The Aurum Project is a not-for-profit Australian research organisation dedicated to improving the health and wellbeing of children through natural medicine research. The Aurum Project is the peak body for homeopathic research in Australia and operates as a Teal Organisation.
ABN: 45 162 173 707
Christian Friedrich Samuel Hahnemann was born in Meissen, Saxony, near Dresden. His father Christian Gottfried Hahnemann[3] was a painter and designer of porcelain, for which the town of Meissen is famous.[4]
As a young man, Hahnemann became proficient in a number of languages, including English, French, Italian, Greek and Latin. He eventually made a living as a translator and teacher of languages, gaining further proficiency in "Arabic, Syriac, Chaldaic and Hebrew".[5]
Hahnemann studied medicine for two years at Leipzig. Citing Leipzig's lack of clinical facilities, he moved to Vienna, where he studied for ten months.[6] His medical professors in Leipzig and Vienna included the physician Joseph von Quarin,[7] later credited for turning Vienna General Hospital into a model European medical institution.[8]
After one term of further study, Hahnemann graduated with a medical degree with honors from the University of Erlangen on 10 August 1779. His poverty may have forced him to choose Erlangen, as the school's fees were lower than in Vienna.[9] Hahnemann's thesis was titled Conspectus adfectuum spasmodicorum aetiologicus et therapeuticus [A Dissertation on the Causes and Treatment of Spasmodic Diseases].[10][11]

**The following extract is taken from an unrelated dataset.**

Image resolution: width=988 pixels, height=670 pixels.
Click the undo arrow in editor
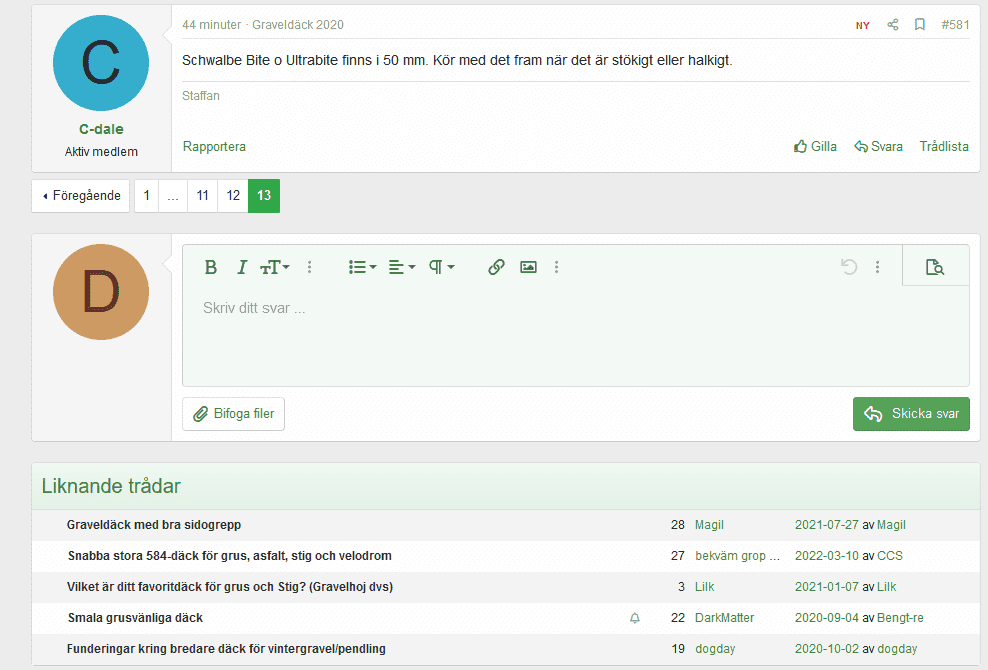pyautogui.click(x=849, y=267)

In 1781, Hahnemann took a village doctor's position in the copper-mining area of Mansfeld, Saxony.[12] He soon married Johanna Henriette Kuchler and would eventually have eleven children.[5] After abandoning medical practice, and while working as a translator of scientific and medical textbooks, he translated fifteen books from English, six from French and one each from Latin and Italian from 1777 to 1806.[13] Hahnemann travelled around Saxony for many years, staying in many different towns and villages for varying lengths of time, never living far from the River Elbe and settling at different times in Dresden, Torgau, Leipzig and Kthen (Anhalt)[14] before finally moving to Paris in June 1835.[15]
Hahnemann was dissatisfied with the state of medicine in his time, and particularly objected to practices such as bloodletting. He claimed that the medicine he had been taught to practice sometimes did the patient more harm than good:
My sense of duty would not easily allow me to treat the unknown pathological state of my suffering brethren with these unknown medicines. The thought of becoming in this way a murderer or malefactor towards the life of my fellow human beings was most terrible to me, so terrible and disturbing that I wholly gave up my practice in the first years of my married life and occupied myself solely with chemistry and writing.[5]

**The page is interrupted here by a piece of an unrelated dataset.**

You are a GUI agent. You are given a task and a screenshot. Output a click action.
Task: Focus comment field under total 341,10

After giving up his practice around 1784, Hahnemann made his living chiefly as a writer and translator, while resolving also to investigate the causes of medicine's alleged errors. While translating William Cullen's A Treatise on the Materia Medica, Hahnemann encountered the claim that cinchona, the bark of a Peruvian tree, was effective in treating malaria because of its astringency. Hahnemann believed that other astringent substances are not effective against malaria and began to research cinchona's effect on the human body by self-application. Noting that the drug induced malaria-like symptoms in himself,[16] he concluded that it would do so in any healthy individual. This led him to postulate a healing principle: "that which can produce a set of symptoms in a healthy individual, can treat a sick individual who is manifesting a similar set of symptoms."[5] This principle, like cures like, became the basis for an approach to medicine which he gave the name homeopathy. He first used the term homeopathy in his essay Indications of the Homeopathic Employment of Medicines in Ordinary Practice, published in Hufeland's Journal in 1807.[17]